> _To do_:
Take the entries that follow and return exactly the lines from the one holding "Oracle Recruiting Privacy Policy (264, 592)" through the one holding "Privacy Choices (384, 1078)", both included. Nothing else is needed.

> _Data excerpts_:

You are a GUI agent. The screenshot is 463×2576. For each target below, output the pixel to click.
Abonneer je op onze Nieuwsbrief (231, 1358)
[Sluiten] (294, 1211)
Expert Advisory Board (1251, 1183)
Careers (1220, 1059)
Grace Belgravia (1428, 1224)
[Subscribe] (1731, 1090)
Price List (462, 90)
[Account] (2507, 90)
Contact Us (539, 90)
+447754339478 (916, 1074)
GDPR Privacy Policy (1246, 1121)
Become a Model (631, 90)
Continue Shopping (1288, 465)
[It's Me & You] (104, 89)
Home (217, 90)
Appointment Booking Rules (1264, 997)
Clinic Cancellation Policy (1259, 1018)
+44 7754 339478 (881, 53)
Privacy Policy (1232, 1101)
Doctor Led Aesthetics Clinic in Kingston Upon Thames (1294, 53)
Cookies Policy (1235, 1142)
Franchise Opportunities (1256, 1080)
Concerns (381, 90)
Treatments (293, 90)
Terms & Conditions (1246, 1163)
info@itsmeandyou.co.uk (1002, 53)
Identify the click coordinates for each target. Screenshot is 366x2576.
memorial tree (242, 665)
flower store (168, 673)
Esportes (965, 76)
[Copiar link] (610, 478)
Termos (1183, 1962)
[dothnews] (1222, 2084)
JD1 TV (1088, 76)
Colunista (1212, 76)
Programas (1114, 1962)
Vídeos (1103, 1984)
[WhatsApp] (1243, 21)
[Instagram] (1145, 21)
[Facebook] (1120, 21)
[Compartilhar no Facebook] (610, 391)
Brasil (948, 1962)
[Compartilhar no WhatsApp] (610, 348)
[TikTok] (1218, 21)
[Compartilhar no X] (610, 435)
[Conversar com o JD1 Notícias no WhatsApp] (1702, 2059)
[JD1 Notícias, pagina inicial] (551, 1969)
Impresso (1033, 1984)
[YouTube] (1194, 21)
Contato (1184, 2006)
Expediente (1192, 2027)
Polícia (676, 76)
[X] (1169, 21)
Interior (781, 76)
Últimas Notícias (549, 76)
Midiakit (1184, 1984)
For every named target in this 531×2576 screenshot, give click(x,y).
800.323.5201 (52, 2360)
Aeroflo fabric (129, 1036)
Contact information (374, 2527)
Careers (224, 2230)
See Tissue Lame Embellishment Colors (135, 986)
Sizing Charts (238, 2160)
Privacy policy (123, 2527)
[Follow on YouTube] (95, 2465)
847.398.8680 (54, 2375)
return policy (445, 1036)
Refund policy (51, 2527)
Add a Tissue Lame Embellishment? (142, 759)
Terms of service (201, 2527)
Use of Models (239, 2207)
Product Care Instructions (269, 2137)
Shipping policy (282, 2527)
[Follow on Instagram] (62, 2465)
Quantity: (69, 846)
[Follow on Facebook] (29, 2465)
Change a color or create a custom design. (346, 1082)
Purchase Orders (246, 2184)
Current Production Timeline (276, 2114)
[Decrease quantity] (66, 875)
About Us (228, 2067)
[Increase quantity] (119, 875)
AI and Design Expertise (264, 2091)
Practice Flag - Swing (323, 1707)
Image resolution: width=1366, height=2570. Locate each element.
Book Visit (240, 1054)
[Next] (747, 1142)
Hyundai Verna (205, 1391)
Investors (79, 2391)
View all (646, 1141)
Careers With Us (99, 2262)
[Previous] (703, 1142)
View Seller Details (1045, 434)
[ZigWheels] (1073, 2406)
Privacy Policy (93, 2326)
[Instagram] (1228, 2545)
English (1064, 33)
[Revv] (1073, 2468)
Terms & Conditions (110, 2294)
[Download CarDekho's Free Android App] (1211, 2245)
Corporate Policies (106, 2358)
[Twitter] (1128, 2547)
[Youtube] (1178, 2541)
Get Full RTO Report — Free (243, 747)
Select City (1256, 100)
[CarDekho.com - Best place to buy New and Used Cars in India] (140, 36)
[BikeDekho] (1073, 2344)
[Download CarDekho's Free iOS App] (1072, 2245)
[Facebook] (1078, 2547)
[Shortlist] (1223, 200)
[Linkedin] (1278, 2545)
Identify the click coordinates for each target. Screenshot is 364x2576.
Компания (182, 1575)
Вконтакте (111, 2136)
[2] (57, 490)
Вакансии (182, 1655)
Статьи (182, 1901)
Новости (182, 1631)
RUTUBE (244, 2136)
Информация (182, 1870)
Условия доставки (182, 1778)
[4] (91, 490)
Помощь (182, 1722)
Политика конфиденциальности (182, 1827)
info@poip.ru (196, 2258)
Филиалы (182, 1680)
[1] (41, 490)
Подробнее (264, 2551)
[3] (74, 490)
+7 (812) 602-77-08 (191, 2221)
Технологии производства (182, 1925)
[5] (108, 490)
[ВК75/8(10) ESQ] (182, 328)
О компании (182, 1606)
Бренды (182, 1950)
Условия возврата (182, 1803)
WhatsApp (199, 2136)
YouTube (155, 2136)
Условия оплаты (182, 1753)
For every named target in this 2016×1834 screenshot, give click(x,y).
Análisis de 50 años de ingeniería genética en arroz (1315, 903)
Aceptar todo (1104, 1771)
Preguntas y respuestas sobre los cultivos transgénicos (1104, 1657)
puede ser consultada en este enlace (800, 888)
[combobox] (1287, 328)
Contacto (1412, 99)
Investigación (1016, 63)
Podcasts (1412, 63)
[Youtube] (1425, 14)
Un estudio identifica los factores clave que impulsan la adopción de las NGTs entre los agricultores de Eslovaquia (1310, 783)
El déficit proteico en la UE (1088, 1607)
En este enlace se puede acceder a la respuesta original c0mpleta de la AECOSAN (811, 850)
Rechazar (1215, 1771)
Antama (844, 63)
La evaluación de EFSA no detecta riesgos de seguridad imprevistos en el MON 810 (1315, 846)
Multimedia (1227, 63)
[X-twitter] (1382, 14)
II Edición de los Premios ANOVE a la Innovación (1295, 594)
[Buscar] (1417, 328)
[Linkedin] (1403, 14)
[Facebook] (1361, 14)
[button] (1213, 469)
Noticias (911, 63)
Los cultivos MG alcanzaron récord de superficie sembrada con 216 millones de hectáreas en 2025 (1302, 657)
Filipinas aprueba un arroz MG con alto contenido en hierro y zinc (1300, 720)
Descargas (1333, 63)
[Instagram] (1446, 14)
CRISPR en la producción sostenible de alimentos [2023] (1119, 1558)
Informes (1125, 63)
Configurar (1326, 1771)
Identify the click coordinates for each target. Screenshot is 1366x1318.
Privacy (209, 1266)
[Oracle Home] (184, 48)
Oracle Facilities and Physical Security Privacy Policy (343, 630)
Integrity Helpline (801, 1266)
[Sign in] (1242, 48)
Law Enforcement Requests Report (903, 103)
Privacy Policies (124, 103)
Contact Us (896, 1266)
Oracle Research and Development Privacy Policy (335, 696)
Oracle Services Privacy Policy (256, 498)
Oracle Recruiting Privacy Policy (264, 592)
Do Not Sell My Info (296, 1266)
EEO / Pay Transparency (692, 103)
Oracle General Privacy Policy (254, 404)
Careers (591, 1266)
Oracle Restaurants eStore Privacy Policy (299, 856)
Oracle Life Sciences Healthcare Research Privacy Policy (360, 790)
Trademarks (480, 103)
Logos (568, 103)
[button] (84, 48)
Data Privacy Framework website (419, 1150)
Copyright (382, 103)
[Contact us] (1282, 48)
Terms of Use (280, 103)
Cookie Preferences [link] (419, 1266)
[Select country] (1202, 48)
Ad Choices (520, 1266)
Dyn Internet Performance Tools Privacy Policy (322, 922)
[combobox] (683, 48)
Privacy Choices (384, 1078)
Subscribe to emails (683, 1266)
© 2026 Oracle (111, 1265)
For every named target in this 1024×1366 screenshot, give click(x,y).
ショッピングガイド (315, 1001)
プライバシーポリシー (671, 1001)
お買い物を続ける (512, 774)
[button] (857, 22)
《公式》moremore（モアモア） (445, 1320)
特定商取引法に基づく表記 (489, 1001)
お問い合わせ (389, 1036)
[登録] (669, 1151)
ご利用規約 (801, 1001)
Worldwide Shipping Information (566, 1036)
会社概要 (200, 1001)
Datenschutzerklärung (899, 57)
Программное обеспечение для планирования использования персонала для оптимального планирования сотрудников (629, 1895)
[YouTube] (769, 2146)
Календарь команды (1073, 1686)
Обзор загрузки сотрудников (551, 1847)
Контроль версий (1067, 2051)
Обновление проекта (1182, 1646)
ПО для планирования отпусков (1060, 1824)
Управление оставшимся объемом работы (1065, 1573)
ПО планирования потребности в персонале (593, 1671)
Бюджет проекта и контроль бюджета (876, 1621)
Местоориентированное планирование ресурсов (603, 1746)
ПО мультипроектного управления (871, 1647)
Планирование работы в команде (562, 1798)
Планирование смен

> _Expected output_:
Oracle Recruiting Privacy Policy (264, 592)
Do Not Sell My Info (296, 1266)
EEO / Pay Transparency (692, 103)
Oracle General Privacy Policy (254, 404)
Careers (591, 1266)
Oracle Restaurants eStore Privacy Policy (299, 856)
Oracle Life Sciences Healthcare Research Privacy Policy (360, 790)
Trademarks (480, 103)
Logos (568, 103)
[button] (84, 48)
Data Privacy Framework website (419, 1150)
Copyright (382, 103)
[Contact us] (1282, 48)
Terms of Use (280, 103)
Cookie Preferences [link] (419, 1266)
[Select country] (1202, 48)
Ad Choices (520, 1266)
Dyn Internet Performance Tools Privacy Policy (322, 922)
[combobox] (683, 48)
Privacy Choices (384, 1078)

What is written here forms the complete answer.